Fed Chair Says Slower Growth May Be Needed to Slow Inflation

Federal Reserve Chair Jerome Powell use an appearance at the Economic Club of New York Thursday to say a slower-growing economy and job market might be necessary to slow the high inflation rate.

While noting that inflation has cooled significantly from a year ago, Powell cautioned that it’s not yet clear whether inflation is on a clear path back to the Fed’s 2% target.

“A few months of good data are only the beginning of what it will take to build confidence that inflation is moving down sustainably toward our goal,” Powell said, according to The Associated Press. “We cannot yet know how long these lower readings will persist or where inflation will settle over coming quarters.”

Last month, Fed officials said they’d likely raise interest rates one more time before the end of the year.
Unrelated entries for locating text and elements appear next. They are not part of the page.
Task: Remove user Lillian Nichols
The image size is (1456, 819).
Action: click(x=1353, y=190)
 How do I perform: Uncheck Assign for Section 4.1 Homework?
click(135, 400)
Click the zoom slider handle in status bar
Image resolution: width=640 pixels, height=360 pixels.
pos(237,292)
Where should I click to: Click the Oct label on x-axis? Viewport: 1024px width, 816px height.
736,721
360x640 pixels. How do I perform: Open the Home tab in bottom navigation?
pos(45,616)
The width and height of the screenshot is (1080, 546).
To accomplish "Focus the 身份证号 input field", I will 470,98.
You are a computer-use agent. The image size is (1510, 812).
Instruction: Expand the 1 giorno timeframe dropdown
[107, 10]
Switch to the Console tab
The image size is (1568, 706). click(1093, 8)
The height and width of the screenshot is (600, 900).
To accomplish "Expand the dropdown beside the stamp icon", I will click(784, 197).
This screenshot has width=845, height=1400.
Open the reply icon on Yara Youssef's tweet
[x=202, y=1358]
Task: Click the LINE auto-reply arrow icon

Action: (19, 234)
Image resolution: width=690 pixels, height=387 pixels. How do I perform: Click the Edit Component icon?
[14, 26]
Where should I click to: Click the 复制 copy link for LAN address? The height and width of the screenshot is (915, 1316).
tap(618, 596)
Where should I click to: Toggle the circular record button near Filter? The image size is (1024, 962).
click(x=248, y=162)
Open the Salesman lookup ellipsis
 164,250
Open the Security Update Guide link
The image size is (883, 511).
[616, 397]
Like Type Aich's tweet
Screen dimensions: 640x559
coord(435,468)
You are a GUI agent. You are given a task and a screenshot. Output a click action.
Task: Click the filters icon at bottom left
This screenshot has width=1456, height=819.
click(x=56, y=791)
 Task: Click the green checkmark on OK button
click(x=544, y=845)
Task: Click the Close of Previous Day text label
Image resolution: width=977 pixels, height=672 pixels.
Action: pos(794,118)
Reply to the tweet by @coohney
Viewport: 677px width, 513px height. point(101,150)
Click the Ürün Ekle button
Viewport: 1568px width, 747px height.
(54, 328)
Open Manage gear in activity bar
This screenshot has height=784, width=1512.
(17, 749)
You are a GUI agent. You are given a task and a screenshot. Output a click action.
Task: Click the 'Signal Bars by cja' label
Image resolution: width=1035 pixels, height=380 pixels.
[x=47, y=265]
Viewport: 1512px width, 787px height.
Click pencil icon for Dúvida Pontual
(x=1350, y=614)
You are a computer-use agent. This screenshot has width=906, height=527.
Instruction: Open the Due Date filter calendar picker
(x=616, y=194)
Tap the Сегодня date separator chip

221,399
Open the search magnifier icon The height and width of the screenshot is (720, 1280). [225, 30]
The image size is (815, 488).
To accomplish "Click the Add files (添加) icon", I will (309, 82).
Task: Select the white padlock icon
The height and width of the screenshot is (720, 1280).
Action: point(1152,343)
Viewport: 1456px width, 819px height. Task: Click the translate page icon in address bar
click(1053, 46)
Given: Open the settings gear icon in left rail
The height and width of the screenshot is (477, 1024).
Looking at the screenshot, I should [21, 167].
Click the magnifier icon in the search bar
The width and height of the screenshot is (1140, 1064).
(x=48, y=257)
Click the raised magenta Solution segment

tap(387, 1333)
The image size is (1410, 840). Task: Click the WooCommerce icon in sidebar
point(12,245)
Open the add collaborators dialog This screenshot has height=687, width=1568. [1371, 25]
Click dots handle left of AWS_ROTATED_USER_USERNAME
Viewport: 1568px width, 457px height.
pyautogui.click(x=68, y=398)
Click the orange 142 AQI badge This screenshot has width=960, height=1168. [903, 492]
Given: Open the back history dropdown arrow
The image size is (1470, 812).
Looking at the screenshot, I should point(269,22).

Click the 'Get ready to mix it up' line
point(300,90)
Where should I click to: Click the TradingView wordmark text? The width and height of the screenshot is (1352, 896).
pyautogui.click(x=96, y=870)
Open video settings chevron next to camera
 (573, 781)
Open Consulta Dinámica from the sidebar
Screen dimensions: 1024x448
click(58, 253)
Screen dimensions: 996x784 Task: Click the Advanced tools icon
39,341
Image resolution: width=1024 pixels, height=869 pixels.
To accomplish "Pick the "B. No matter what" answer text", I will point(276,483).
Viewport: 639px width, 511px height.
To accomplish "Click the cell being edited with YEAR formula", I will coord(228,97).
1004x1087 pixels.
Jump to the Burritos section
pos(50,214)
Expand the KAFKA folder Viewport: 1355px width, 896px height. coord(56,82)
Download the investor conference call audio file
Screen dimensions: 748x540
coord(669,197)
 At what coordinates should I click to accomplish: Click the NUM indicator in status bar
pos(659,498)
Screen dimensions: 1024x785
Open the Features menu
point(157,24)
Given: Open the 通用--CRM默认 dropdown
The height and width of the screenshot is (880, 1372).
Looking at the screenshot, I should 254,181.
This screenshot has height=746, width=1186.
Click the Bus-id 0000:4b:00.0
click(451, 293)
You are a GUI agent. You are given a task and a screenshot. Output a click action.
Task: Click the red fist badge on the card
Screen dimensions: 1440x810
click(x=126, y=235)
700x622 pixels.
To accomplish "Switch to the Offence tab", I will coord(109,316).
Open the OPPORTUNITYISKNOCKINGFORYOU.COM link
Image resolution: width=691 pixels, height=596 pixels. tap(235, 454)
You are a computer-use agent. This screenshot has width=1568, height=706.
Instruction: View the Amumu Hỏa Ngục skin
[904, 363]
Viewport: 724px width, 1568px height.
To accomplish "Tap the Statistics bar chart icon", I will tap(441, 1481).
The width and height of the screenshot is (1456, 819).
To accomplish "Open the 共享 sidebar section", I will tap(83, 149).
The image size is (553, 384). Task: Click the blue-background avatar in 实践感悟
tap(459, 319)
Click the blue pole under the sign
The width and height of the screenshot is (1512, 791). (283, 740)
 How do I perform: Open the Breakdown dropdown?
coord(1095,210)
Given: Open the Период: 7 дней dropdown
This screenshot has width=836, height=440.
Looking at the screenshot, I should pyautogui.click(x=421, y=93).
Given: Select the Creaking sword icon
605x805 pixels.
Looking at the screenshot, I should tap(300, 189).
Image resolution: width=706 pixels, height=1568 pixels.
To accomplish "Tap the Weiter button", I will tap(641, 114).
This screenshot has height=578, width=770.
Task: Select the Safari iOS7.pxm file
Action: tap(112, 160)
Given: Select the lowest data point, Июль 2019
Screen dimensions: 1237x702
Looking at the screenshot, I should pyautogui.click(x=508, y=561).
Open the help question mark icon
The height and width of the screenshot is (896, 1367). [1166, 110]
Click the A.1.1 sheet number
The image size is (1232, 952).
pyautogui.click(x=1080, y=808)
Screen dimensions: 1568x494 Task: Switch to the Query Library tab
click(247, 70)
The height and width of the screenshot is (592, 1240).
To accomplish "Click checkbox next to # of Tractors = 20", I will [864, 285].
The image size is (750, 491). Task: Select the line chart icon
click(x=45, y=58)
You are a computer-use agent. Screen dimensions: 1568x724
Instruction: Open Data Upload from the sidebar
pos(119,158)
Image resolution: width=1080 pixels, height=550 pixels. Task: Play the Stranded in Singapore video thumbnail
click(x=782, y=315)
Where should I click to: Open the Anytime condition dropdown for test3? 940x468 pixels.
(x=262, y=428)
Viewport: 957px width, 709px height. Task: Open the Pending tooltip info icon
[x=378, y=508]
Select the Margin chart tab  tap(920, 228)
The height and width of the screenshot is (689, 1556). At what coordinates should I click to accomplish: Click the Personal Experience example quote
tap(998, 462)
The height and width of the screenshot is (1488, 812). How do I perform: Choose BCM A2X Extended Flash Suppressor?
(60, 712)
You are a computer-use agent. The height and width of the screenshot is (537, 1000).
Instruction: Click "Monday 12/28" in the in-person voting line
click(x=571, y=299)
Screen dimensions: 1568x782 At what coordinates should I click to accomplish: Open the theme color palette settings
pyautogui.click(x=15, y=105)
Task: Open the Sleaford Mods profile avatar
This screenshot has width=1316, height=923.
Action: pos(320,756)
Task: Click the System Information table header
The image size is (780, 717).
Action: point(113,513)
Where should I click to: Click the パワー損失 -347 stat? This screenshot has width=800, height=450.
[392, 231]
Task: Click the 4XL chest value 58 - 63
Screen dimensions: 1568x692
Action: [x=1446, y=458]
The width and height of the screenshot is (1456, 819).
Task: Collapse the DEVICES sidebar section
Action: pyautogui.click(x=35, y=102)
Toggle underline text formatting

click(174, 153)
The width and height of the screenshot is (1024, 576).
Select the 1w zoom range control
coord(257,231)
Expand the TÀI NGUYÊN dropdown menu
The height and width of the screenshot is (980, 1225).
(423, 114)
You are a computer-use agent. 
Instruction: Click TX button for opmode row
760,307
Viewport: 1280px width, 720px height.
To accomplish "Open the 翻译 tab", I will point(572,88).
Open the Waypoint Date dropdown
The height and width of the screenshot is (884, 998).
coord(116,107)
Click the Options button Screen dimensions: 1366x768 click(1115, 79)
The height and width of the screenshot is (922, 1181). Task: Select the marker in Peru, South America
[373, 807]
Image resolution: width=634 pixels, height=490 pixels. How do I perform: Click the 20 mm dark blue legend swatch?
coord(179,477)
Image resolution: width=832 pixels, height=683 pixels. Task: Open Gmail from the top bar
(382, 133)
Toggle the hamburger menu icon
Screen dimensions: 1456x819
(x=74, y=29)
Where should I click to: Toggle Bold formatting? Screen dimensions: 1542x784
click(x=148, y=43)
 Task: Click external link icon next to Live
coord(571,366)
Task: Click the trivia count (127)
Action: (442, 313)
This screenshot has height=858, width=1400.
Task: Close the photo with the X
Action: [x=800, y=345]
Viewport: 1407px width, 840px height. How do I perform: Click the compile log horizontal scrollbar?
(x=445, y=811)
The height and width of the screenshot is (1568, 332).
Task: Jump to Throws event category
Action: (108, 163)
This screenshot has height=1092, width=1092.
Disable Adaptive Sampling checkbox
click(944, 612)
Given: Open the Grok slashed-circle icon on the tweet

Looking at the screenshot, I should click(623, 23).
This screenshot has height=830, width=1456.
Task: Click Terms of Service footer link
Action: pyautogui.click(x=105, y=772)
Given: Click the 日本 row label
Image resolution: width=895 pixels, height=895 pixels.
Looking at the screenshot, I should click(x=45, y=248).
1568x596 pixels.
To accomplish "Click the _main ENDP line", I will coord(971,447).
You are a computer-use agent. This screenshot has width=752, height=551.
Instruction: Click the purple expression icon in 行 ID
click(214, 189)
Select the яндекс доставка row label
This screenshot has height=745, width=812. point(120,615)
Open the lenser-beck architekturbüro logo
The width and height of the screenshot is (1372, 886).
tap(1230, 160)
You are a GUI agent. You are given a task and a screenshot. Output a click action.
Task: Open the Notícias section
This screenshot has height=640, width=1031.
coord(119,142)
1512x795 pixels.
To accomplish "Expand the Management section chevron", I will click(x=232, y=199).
The Fed has already raised rates 11 times since March 2022. The hikes have lifted their key rate to about 5.4%, its highest level in 22 years.

Several recent economic reports have suggested that the economy is growing robustly, the AP reported, and that inflation could remain persistently elevated, which could require further Fed action.

“Additional evidence of persistently above-trend growth, or that tightness in the labor market is no longer easing,” Powell said, “could put further progress on inflation at risk and could warrant further tightening of monetary policy.”